- **SOURCE TEXT**
============

In paragraph 8 thereof it is stated "the
plaintiff disputed a liability for the transport costs, as reflected
in Annexure
"G" above and has also disputed the
correctness of tax invoice 001 dated 8 December 2006 rendered by
defendant to plaintiff.
In paragraph 9 it is stated that the
plaintiff had repudiated the rental agreement, and disputed the
alleged cancellation of
the agreement by defendant as appears from a
letter dated 26 January 2007 of plaintiff, which is annexed hereto
as Annexure "H".
It needs be understood that the plaintiff
herein above is the respondent in casu and the defendant is the
applicant in casu.
I find it not necessary to state much about the
progress of the civil proceedings referred to herein above. It
suffices to state
that these proceedings are pending.
[8] The respondent in its answering
affidavit states that the application is based upon claims which
form the subject of an action
which is currently pending between the
parties under case number 52131/2007 in the jurisdiction of this
court. In this regard
he has attached copies of the relevant
summons, which I have already referred to here earlier above. The
respondent further states
that the application of the applicant is
an attempt to enforce and allege that which is currently
bona
fide
dispute between all the relevant
parties.
[9] From the papers filed it is clear that each party
alleges that the other is indebted to it. They differ as to the
amounts
owed by the other.
[10] The circumstances upon which a liquidation order
are set out in section 344 of the Companies Act, one of which is in
terms
ofsubsection " (h) it appears to the Court that it is
just and equitable that the company should be wound up."

============

- **ITEMS**
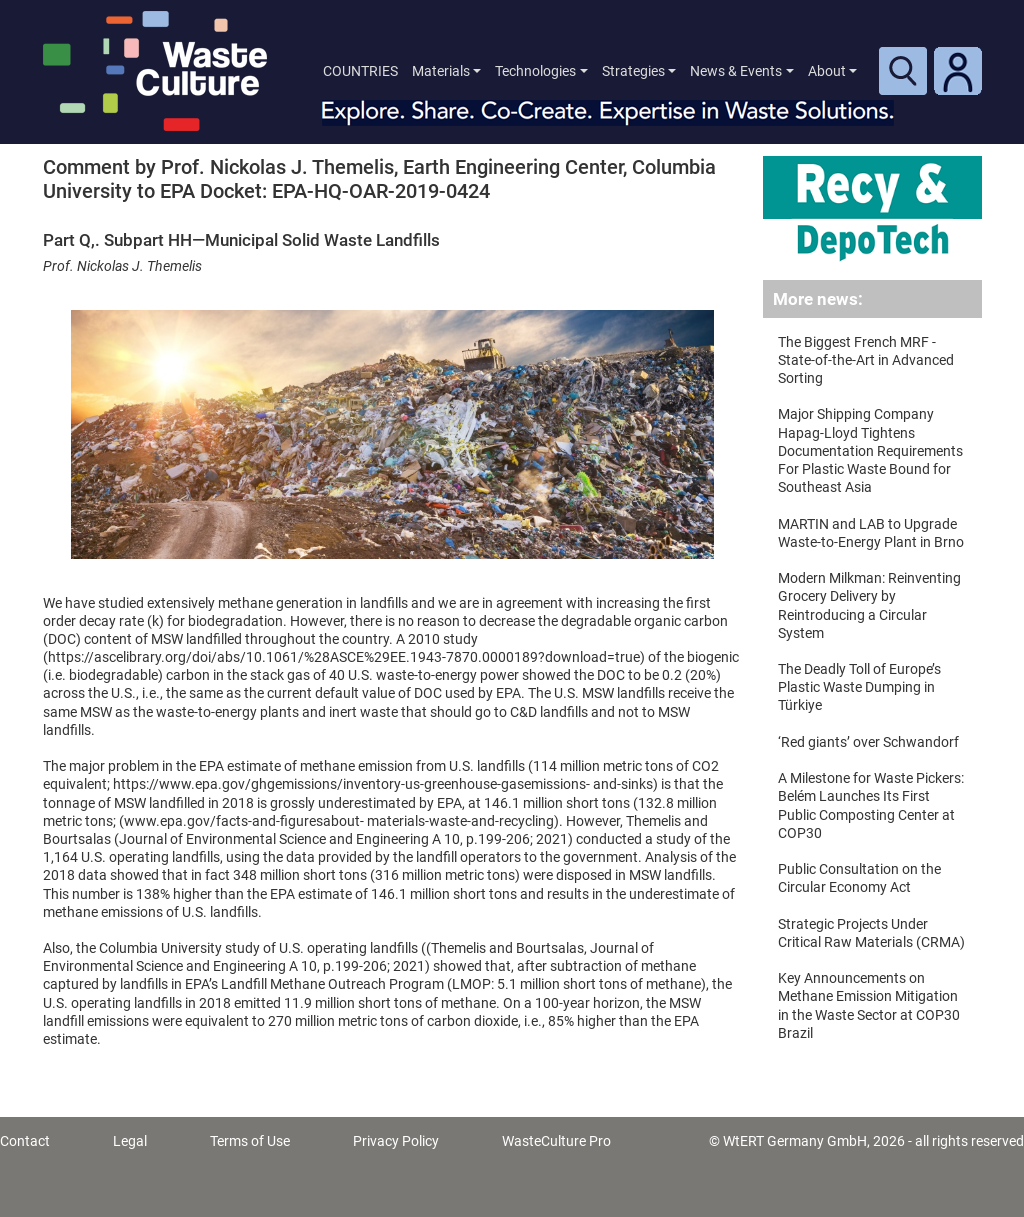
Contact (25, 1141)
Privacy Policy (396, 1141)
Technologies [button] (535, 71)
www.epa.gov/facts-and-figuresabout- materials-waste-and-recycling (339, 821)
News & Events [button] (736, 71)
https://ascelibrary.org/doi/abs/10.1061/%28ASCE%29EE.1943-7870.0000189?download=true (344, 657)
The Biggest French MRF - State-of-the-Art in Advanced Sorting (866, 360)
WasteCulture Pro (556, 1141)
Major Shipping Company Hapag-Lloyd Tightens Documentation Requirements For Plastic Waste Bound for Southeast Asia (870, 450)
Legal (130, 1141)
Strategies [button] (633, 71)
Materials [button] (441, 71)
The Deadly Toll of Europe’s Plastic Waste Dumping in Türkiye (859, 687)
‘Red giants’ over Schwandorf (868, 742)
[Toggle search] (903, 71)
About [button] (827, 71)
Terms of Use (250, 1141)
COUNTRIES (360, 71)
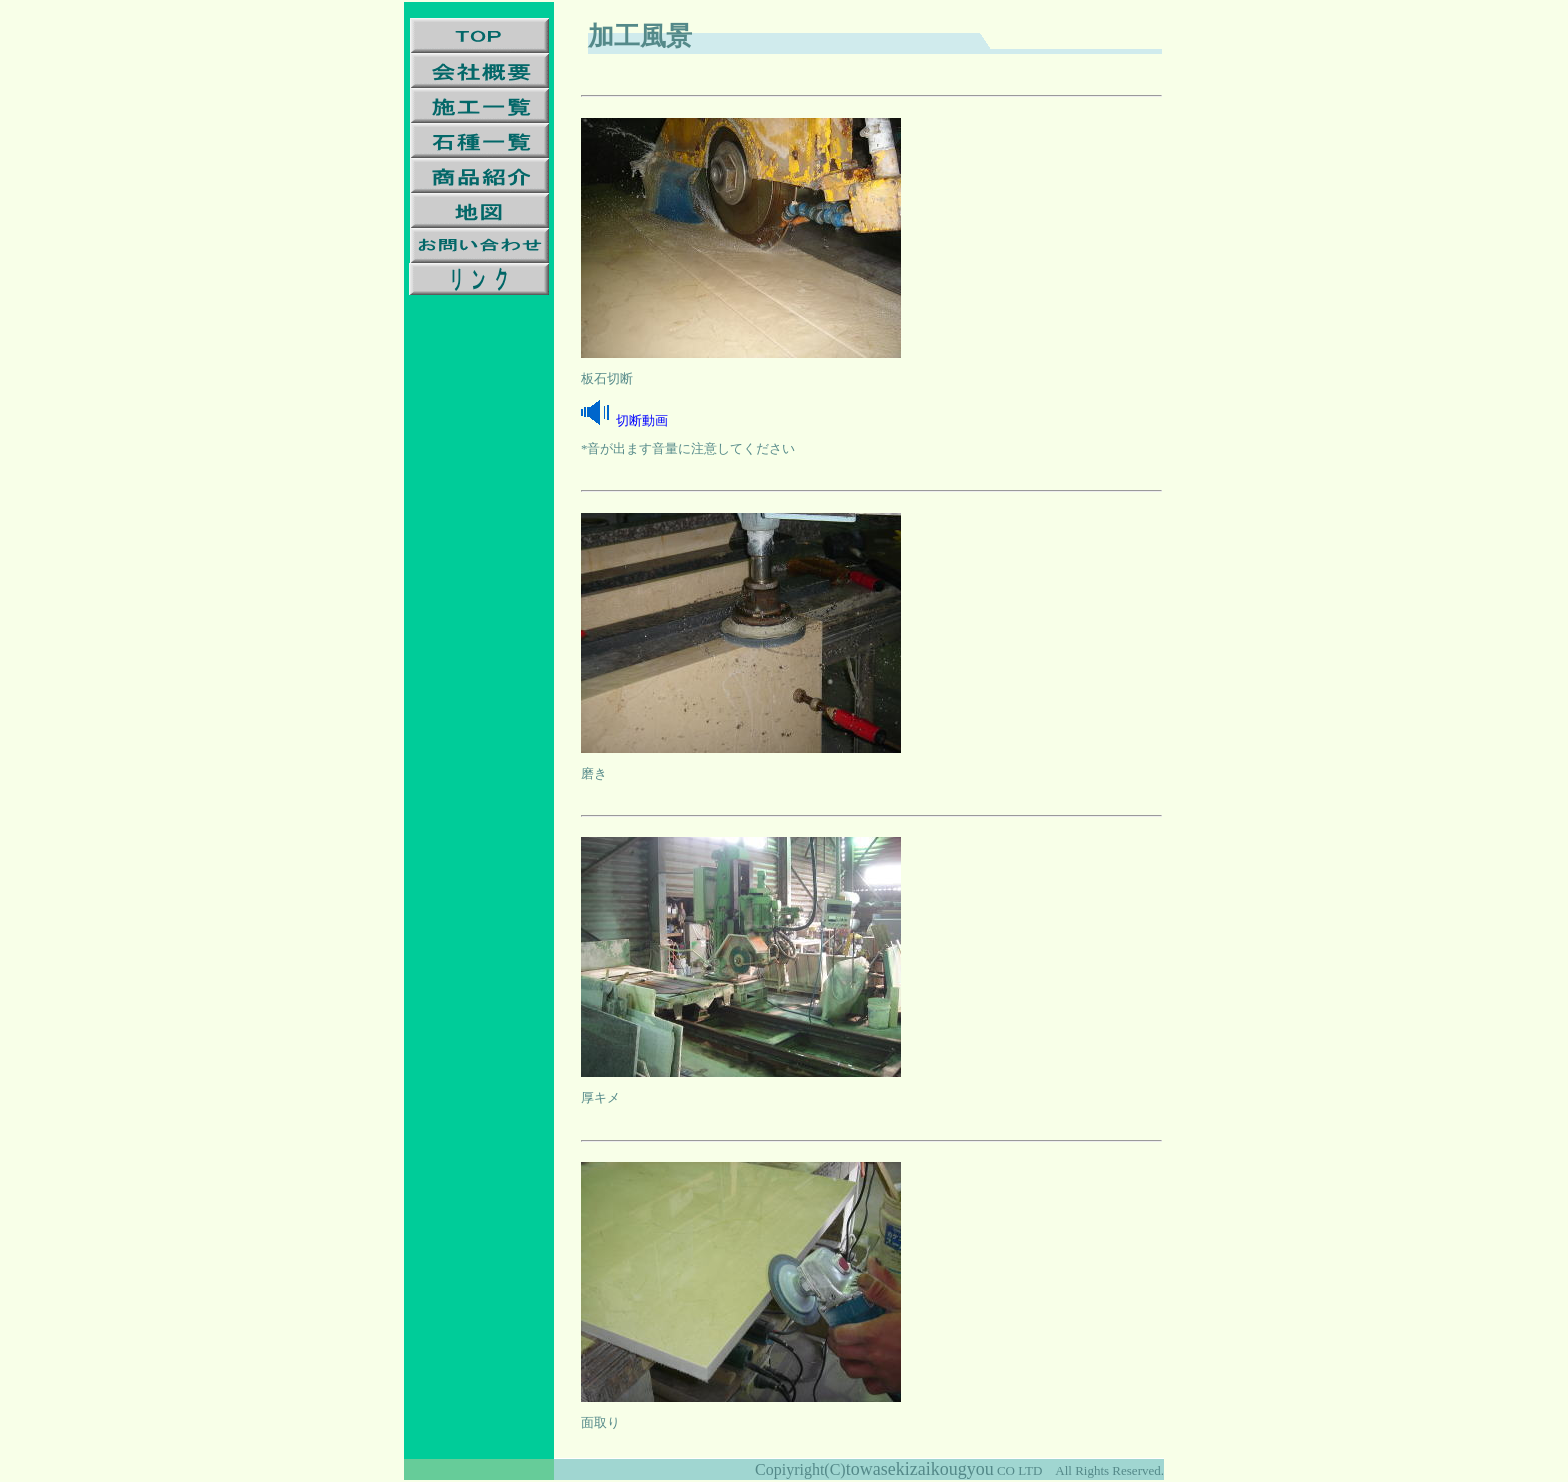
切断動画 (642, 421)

============

Reproduce the judgment excerpt from "In paragraph 9" up to and including "applicant in casu.", substituting "lease agreement" for "rental agreement".

In paragraph 9 it is stated that the
plaintiff had repudiated the lease agreement, and disputed the
alleged cancellation of
the agreement by defendant as appears from a
letter dated 26 January 2007 of plaintiff, which is annexed hereto
as Annexure "H".
It needs be understood that the plaintiff
herein above is the respondent in casu and the defendant is the
applicant in casu.